## CHALLENGES
[A] Rewrite the rows from the first one through the one containing "2022 (23, 2369)", changing "read more" to "continue reading" and leaving everything else as it is. Return only those rows.
[B] Go on with the post about weighting a subsampled test set to estimate precision and recall, starting right after its last sentence.

## SOURCE EXTRACT
I have a population including rare events (let's call them "event A") and I want to evaluate the precision and recall of a new algorithm to detect the rare events. In the actual population, I have 100 millions events, including 10,000 A events of interest (positives). But to evaluate the new model, I cannot process the whole population, as it would take too long. So I want to use a sample that will contain all 10k A events, but only 100k negatives, drawn uniformly at random from the whole population of negatives. From the results on this sample, I would evaluate the precision (TP/(TP+FP)) and recall (TP/(TP+FN)) of the algorithm on the whole population.

My reasoning is that in the test population, the ratio of positives to negatives is 1e4/1e5 = 1/10, but in the actual population, that ratio is 1e4/1e8 = 1e-4. So, to undo the bias I introduced in the sample, I should weigh the negatives by 1/(1e-1/1e-4) = 1e3. I would still weigh the positives as 1. With those weights, I would proceed to count the TP, FP and FN in the test sample, then calculate:

$$precision = \frac{TP}{TP+10^3FP}$$ and $$recall = \frac{TP}{TP + FN}$$

The number of FPs needs to be correct, as a single FP in the test sample "stands in" for $10^3$ in the actual population. However, for the FN, a false negative is actually a positive, and those were not biased in the test sample, so I should not correct them.

## DATASET RECORDS

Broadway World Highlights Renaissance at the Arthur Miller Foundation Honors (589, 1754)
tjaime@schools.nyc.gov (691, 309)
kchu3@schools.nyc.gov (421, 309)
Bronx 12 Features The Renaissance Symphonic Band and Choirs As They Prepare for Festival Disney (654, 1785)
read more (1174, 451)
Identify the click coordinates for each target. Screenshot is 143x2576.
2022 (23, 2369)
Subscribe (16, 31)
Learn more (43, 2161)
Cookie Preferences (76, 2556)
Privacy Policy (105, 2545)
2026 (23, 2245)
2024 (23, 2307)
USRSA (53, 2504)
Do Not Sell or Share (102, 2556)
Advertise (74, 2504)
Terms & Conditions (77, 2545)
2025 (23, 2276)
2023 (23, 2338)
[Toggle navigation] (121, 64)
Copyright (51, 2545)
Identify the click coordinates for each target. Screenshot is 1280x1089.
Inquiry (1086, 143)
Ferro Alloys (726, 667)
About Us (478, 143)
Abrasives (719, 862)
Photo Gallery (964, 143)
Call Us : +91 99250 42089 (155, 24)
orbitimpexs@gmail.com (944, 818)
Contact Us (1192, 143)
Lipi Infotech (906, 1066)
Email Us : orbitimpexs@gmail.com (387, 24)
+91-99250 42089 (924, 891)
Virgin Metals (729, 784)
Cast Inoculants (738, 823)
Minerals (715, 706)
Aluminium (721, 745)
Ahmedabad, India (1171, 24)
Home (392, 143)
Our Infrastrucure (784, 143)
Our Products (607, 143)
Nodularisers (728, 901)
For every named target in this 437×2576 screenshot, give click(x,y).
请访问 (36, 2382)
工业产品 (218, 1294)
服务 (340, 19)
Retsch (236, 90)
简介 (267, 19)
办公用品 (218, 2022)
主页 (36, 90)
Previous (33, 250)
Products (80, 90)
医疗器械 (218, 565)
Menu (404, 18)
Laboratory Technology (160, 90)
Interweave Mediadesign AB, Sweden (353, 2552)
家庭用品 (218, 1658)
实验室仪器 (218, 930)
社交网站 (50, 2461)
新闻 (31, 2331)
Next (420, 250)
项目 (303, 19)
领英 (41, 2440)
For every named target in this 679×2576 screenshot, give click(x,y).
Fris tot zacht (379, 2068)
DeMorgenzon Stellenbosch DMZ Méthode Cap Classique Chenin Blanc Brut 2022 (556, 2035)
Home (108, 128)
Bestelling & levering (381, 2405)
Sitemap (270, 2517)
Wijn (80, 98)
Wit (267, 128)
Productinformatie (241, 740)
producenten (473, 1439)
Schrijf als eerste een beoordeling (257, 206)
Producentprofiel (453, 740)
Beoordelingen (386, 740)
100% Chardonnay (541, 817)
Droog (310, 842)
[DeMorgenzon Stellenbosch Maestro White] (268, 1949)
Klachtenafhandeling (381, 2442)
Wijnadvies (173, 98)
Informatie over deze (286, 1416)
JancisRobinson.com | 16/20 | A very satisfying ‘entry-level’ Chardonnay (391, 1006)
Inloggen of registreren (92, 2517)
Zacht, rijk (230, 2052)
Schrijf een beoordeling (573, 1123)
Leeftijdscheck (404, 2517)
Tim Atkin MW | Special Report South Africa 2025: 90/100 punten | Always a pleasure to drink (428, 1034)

## THE RESPONSES
[A]
Broadway World Highlights Renaissance at the Arthur Miller Foundation Honors (589, 1754)
tjaime@schools.nyc.gov (691, 309)
kchu3@schools.nyc.gov (421, 309)
Bronx 12 Features The Renaissance Symphonic Band and Choirs As They Prepare for Festival Disney (654, 1785)
continue reading (1174, 451)
Identify the click coordinates for each target. Screenshot is 143x2576.
2022 (23, 2369)

[B]
Is that correct?

PS: after this post, I actually found a way to better estimate the precision, and sidestep the over-counting of FPs in the whole population by the formula above. I draw a second sample, that contains negatives only, which allows me to estimate the actual number of FPs in the population much more precisely, and I calculate the precision from the number of TPs of the first sample, and the estimated FPs for the whole population from the second sample. This procedure with 2 samples seems to evaluate the precision on the whole population much better than the formula above.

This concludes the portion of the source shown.